Только что готов был закрыть дядьку собой, а теперь дыхание потерял: здесь и ему лежать.

Кого просить, кому молиться навеки сохранить жизнь?!

— Это ты?! — Видно, дядька не в себе, иначе спросил бы: почему не в школе? — Спасибо, это ты.

Совершенно ясно: ни на один вопрос дядька не ответит, вон как его скрутило.

Похоже, жизнь так устроена: нельзя получить ответ ни на один свой вопрос.

«Помоги, Господи, моему дядьке! — третий раз в этот день просит Джулиан о чуде. — Спаси нас всех!»


Несколько дней прожил как во сне. Ходил в школу, потом брёл в правление. Усаживался рядом с дядькой и делал уроки. Во второй половине дня в правлении пусто. Дядька сидит при телефонах и бумагах, которые аккуратно должен заполнять: какие приказы отданы, как выполнены, что сделано за день. Но в бумаги он не заглядывает. То бегает по правлению, то сидит глухой и слепой.

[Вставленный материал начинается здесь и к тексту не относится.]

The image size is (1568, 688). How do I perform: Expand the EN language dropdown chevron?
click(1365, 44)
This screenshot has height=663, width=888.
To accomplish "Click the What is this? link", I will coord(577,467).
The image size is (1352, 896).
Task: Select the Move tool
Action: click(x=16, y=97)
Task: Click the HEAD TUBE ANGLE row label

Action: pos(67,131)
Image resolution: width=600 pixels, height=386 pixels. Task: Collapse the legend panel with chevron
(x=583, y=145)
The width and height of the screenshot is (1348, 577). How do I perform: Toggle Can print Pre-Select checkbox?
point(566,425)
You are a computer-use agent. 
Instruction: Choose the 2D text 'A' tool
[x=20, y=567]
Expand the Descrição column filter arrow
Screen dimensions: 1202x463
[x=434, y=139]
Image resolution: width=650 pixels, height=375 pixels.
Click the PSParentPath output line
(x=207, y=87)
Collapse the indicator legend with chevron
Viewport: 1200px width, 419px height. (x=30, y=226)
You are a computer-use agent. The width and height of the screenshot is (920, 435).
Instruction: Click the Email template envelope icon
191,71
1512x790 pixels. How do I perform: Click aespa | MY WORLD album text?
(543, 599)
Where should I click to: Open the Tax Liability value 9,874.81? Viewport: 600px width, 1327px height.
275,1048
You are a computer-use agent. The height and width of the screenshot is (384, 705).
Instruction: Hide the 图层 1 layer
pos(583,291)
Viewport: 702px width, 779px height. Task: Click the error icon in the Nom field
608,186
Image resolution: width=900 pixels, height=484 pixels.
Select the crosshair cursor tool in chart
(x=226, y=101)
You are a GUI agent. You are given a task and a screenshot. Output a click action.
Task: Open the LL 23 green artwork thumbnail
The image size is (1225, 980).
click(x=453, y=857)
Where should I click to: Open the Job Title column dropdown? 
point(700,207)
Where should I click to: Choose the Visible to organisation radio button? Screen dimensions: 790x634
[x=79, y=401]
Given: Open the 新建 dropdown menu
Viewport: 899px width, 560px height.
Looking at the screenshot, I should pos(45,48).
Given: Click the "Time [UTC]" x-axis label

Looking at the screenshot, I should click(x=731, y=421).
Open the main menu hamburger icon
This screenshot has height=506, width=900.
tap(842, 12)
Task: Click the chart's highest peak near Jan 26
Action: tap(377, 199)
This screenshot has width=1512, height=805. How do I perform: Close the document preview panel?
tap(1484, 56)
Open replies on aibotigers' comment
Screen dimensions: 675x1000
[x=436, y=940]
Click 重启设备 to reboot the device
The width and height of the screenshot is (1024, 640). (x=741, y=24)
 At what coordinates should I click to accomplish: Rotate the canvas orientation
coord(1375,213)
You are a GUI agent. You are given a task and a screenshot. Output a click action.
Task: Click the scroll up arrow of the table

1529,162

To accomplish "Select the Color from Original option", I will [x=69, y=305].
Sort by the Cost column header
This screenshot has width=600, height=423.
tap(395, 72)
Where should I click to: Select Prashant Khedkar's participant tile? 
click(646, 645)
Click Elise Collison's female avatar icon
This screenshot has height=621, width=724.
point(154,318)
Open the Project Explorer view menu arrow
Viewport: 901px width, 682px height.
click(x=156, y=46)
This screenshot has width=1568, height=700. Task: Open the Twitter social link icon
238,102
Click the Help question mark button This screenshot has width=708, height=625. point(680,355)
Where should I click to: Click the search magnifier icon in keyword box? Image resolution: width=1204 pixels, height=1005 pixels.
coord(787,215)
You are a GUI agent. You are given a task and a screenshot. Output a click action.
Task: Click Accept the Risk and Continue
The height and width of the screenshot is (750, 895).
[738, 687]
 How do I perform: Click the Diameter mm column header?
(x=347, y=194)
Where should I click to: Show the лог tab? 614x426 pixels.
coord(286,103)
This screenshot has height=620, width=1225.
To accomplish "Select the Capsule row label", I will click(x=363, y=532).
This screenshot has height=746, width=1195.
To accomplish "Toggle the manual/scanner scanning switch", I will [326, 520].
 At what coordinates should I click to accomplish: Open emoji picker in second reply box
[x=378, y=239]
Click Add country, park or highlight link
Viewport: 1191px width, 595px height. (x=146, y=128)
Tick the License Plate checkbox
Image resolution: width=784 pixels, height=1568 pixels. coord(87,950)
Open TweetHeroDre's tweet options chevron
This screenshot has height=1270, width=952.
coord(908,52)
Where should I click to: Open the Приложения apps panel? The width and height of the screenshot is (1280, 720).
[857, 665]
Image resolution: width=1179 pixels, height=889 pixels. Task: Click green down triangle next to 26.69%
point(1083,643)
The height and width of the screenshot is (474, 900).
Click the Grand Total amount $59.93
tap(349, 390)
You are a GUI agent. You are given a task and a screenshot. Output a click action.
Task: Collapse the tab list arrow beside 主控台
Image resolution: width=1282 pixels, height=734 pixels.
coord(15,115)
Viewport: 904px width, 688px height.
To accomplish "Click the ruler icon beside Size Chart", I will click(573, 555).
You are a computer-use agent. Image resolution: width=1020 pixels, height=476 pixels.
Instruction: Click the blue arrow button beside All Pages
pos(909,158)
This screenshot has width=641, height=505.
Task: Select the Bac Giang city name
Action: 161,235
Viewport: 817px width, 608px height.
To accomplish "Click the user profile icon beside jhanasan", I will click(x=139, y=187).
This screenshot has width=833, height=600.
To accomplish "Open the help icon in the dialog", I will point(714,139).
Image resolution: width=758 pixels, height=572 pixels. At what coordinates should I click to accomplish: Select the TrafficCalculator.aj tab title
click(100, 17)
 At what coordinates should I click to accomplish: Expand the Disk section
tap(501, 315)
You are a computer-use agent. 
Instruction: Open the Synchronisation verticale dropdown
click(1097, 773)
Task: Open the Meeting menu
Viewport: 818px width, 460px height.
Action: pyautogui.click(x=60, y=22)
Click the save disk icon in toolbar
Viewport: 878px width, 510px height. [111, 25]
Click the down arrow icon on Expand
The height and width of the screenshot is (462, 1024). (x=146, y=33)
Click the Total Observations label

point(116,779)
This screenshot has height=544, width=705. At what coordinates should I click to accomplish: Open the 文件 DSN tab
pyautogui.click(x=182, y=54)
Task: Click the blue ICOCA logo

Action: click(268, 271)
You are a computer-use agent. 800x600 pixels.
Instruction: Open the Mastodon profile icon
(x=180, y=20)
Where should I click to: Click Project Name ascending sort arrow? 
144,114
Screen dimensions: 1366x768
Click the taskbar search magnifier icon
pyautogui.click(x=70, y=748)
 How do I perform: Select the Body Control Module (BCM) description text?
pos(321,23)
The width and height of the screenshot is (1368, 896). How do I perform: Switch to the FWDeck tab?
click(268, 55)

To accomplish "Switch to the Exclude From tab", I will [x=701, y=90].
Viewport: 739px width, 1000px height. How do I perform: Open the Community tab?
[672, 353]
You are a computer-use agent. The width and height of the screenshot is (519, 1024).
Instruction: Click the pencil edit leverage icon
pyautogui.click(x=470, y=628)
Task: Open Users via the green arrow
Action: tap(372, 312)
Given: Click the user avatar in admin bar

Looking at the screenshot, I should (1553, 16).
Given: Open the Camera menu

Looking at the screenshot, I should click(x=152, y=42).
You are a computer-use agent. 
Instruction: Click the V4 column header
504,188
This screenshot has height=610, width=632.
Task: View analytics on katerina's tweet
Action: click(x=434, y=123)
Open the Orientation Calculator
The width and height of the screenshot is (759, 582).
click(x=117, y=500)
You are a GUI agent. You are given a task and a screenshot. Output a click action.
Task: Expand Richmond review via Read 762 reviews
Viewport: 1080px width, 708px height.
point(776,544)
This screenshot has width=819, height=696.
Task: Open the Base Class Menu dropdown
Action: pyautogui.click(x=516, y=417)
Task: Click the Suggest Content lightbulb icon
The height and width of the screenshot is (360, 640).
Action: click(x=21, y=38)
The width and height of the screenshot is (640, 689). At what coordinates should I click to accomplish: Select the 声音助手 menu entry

— Ты ждёшь чего-то? — не выдержал Джулиан.

Дядька остановился в своём беге, подошёл к нему. Воспалённый взгляд, бескровные губы.

— Ты слышишь тишину?

— Не понимаю.

— Ни листок не дрожит, ни птица не летит, — шепчет дядька.

— Не понимаю.

— Он ищет.

— Магу? Почему он разрывал могилы?

— И Магу тоже.

— Объясни, не понимаю, а ещё кого? А если найдёт?

— Два варианта. Или расстреляет, или…

— Что «или», Гиша? Что? — чуть не кричит Джулиан.

— Не знаю. Может быть… — Григорий широко открыл глаза. — Может быть, весь этот ужас, наконец, кончится.

— А если не найдёт?

Григорий снова побрёл по правлению в один его конец, в другой, натыкаясь на скамейки и стулья.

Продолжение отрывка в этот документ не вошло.